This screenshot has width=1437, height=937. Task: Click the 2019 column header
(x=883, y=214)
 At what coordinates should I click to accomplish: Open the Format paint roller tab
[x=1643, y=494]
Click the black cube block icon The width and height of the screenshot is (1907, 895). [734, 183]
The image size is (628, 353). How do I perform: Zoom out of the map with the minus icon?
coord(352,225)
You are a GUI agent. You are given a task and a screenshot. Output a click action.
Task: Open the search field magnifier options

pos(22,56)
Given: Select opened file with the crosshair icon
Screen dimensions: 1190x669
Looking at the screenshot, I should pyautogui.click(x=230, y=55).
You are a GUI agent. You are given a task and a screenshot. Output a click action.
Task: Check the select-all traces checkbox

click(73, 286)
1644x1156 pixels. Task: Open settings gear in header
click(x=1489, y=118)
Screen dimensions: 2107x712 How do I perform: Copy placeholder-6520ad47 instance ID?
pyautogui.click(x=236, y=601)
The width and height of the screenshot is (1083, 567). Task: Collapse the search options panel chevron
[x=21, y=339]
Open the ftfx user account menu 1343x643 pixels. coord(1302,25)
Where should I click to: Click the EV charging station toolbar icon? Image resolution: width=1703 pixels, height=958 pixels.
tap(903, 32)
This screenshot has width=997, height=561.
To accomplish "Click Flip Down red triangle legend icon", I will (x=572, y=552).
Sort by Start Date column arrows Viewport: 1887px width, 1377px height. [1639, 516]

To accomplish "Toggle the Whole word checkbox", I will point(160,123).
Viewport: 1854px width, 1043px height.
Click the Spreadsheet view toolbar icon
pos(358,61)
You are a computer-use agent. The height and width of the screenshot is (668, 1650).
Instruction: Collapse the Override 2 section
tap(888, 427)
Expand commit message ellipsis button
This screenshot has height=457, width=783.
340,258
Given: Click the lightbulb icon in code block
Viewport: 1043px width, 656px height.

○ ○ ○ ○ ○ ○ ○

(Action item): Reproduce every record, making sure each one stays exactly the same.

(Output of the task):
This screenshot has width=1437, height=937. Task: Click the 2019 column header
(x=883, y=214)
 At what coordinates should I click to accomplish: Open the Format paint roller tab
[x=1643, y=494]
Click the black cube block icon The width and height of the screenshot is (1907, 895). [734, 183]
The image size is (628, 353). How do I perform: Zoom out of the map with the minus icon?
coord(352,225)
You are a GUI agent. You are given a task and a screenshot. Output a click action.
Task: Open the search field magnifier options

pos(22,56)
Given: Select opened file with the crosshair icon
Screen dimensions: 1190x669
Looking at the screenshot, I should pyautogui.click(x=230, y=55).
You are a GUI agent. You are given a task and a screenshot. Output a click action.
Task: Check the select-all traces checkbox

click(73, 286)
1644x1156 pixels. Task: Open settings gear in header
click(x=1489, y=118)
Screen dimensions: 2107x712 How do I perform: Copy placeholder-6520ad47 instance ID?
pyautogui.click(x=236, y=601)
The width and height of the screenshot is (1083, 567). Task: Collapse the search options panel chevron
[x=21, y=339]
Open the ftfx user account menu 1343x643 pixels. coord(1302,25)
Where should I click to: Click the EV charging station toolbar icon? Image resolution: width=1703 pixels, height=958 pixels.
tap(903, 32)
This screenshot has width=997, height=561.
To accomplish "Click Flip Down red triangle legend icon", I will (x=572, y=552).
Sort by Start Date column arrows Viewport: 1887px width, 1377px height. [1639, 516]

To accomplish "Toggle the Whole word checkbox", I will point(160,123).
Viewport: 1854px width, 1043px height.
Click the Spreadsheet view toolbar icon
pos(358,61)
You are a computer-use agent. The height and width of the screenshot is (668, 1650).
Instruction: Collapse the Override 2 section
tap(888, 427)
Expand commit message ellipsis button
This screenshot has height=457, width=783.
340,258
Given: Click the lightbulb icon in code block
Viewport: 1043px width, 656px height.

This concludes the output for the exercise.